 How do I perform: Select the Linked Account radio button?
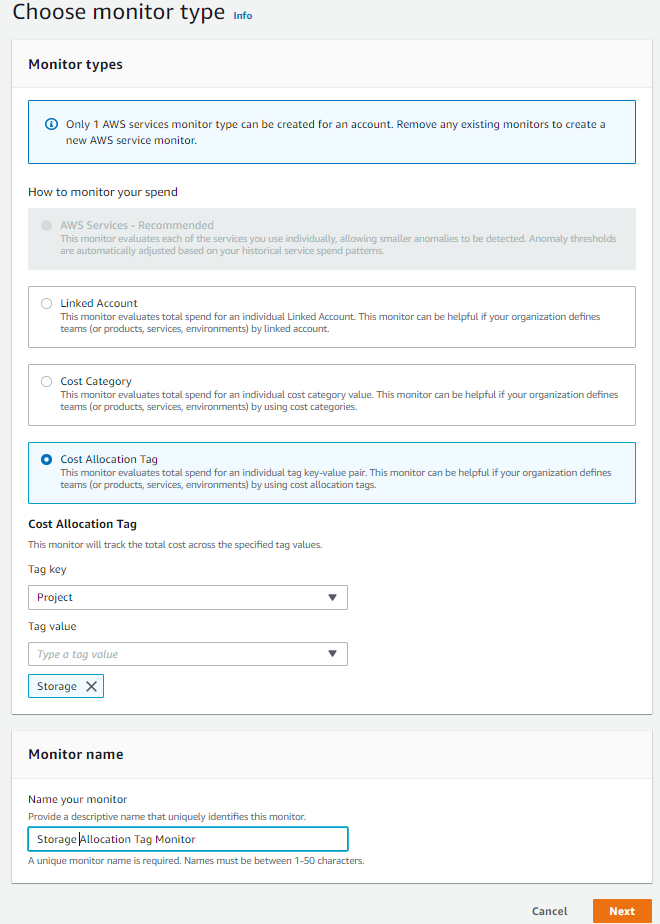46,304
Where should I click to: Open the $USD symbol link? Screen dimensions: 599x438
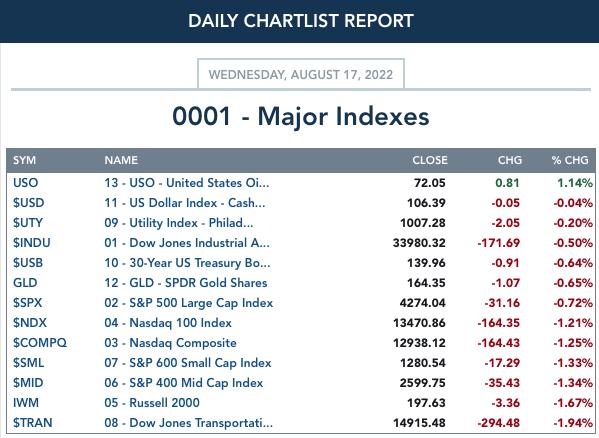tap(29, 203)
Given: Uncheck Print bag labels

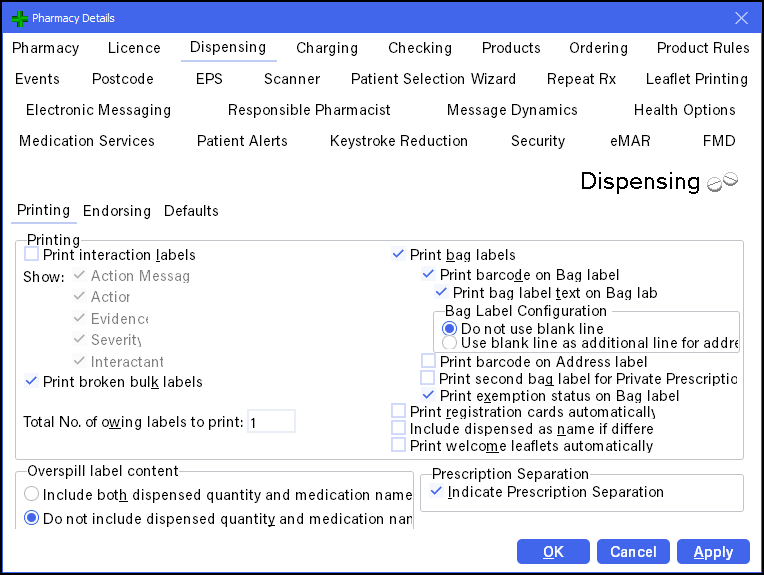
::::
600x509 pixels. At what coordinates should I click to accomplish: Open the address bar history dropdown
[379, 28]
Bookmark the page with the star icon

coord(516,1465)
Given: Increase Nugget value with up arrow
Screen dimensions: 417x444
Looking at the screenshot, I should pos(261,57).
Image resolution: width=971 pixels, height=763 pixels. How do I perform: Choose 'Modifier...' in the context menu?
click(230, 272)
::::
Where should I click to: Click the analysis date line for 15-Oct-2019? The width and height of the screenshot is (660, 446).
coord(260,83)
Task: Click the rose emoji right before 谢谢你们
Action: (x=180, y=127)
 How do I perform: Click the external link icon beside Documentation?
::::
▶ **What to do**:
What lines in the material above include "Given"? Copy every one of them.

▶ **Solution for this task**:
Given: Uncheck Print bag labels
Given: Increase Nugget value with up arrow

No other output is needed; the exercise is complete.